Originally published on GW Today, August 10, 2020
by Ruth Steinhardt
As an art student, Michele Carlson had access to expensive materials, institutional space and all the hefty trappings of traditional printmaking. But after she graduated, she found herself suddenly cut off from all those resources and had to figure out how to put her skills to use in a much more improvisational, low-budget environment.
“Printmaking really defines itself by its relationship to equipment,” said Ms. Carlson, an artist, writer, critic and an associate professor of printmaking at the George Washington University Corcoran School of the Arts & Design. “So most academy-trained printmakers, especially if they’ve been working in fancy studios, graduate and go ‘How do I even make art anymore?’ After I graduated, I spent years figuring out how to just be a printmaker at my kitchen table, when I didn’t have any money and didn’t have any access.”
And she did: printing with wax paper stencils taped to the back of a screen, using inks she could wash out in a bathroom sink. That’s part of the reason Ms.
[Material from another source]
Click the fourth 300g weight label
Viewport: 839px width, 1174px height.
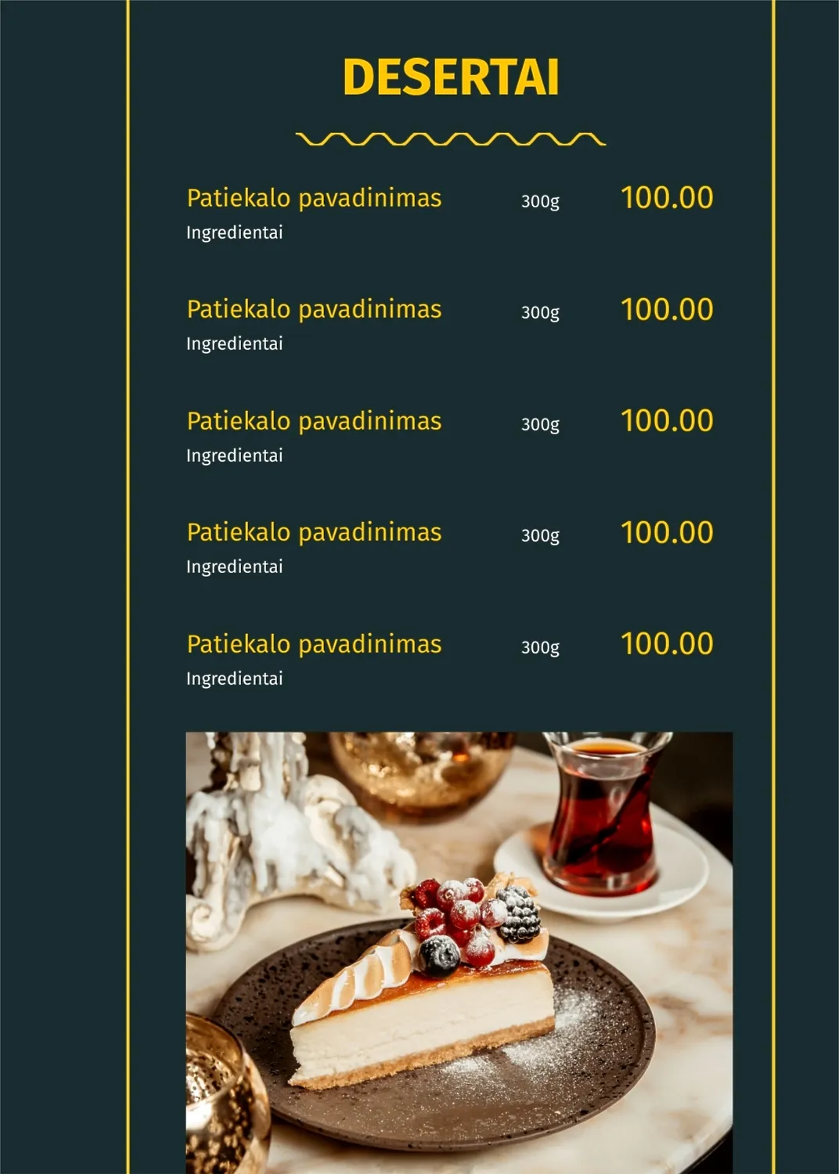tap(540, 535)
Carlson views the upcoming semester of virtual learning less as an obstacle than as an opportunity for her students to engage with the craft like working artists—to become “kitchen table” printmakers, like generations of DIY activists and artists before them.
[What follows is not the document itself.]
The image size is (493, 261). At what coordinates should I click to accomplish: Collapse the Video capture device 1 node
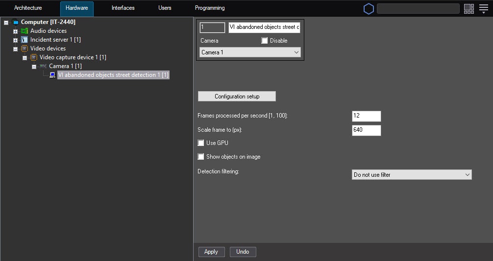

“Everything is going to be hand-printed, because it has to be,” Ms. Carlson said. “We’ll be tapping into those scrappy, DIY, anti-establishment aspects of printmaking—which is really how printmaking exists in the world, more than it does in these more traditional methods of teaching.”
Printmaking in the academic tradition “is very tied to European traditions of technique,” Ms. Carlson said. “It really relies on presses and on old heavy limestones that are carved from a quarry that doesn’t exist anymore and on chemicals and techniques that are reliant on very extensive fancy studios.”
But in the fall, Ms. Carlson’s students in Introduction to Printmaking and Printmaking Materials and Techniques will draw from non-Western canon printing traditions. They’ll use materials like the humble wooden spoon, which for centuries has been used in Japanese and other woodblock and relief printing traditions.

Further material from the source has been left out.